Let me bastardize the response of the late great Lloyd Bentsen to Dan Quayle in one of the greatest political flamages of history. In response to President Bush's understanding of George Washington, I say: Mr. Presdident, I didn't know George Washington, Washington was not a friend of mine, but Mr. Bush, you are no George Washington.
There are so many differences between the two men that to list them all would lead to a 10 page tome. Let me just focus on the one difference that truly points to the chasm between the men. Washington at several points in his leadership, both of the Continental Army and then as President, put aside the temptation to hold power that he felt should not be invested in a single man in a democracy. In the face of this great personal temptation for the realization of unfettered power, Washington declined in the best interest of his nation. Indeed Wasington was the perfect man at the perfect time to lead the colonies into independence in such a way as to make their progeny the greatest nation on the face of the earth.
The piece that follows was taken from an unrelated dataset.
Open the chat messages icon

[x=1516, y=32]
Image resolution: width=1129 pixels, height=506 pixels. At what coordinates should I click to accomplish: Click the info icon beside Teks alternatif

George Bush on the other hand has failed in the same test of power sharing. Given a compliant Congress and sympathetic courts Bush has expanded executive power. Using the tragedy of 9/11, Bush has used fear and obfuscation to further expand his power. He has not needed to worry about oversight by Congress. He has used the so called signing statement to re-write legislation he does not favor and then sign the law as he has written it against all constitutional precepts. Indeed he claims the ability to do this based upon his so called constitutional right to oversee a unitary executive, while ignoring the most basic constitutional separation of powers.
The Vice President is unapologetic in his belief that the executive branch ought to be given unfettered power, and Cheney has been supported steadfastly by Bush. Even in the face of unqualified failures of policy on a global scale, causing death and suffering of biblical scope, this President claims that those who do not agree with him are fools and support our enemies. He is unwilling to admit the possibility of his own falibity and insists upon pursuing policies which have been demonstrated to be wrong headed in the face of disaster. Indeed, on several occasions President Bush has seemed to indicate his own belief in what he perceives to be the divine nature of his calling.
All of this points to an enduring drive by President Bush to expand his political power. This to me is the glaring difference between Bush and Washington. This difference is magnified by the fact that Washington tended to follow a path guided by intellectual curiosity and wisdom, where as Bush tends to walk a path guided by dogma and self assuredness whatever the consequence.
To be sure Washington was not a perfect man, but his political skill and self sacrifice makes him one of the greatest leaders in American history, well placed for the emergencies that he faced. Until President Bush called that truth into question that is.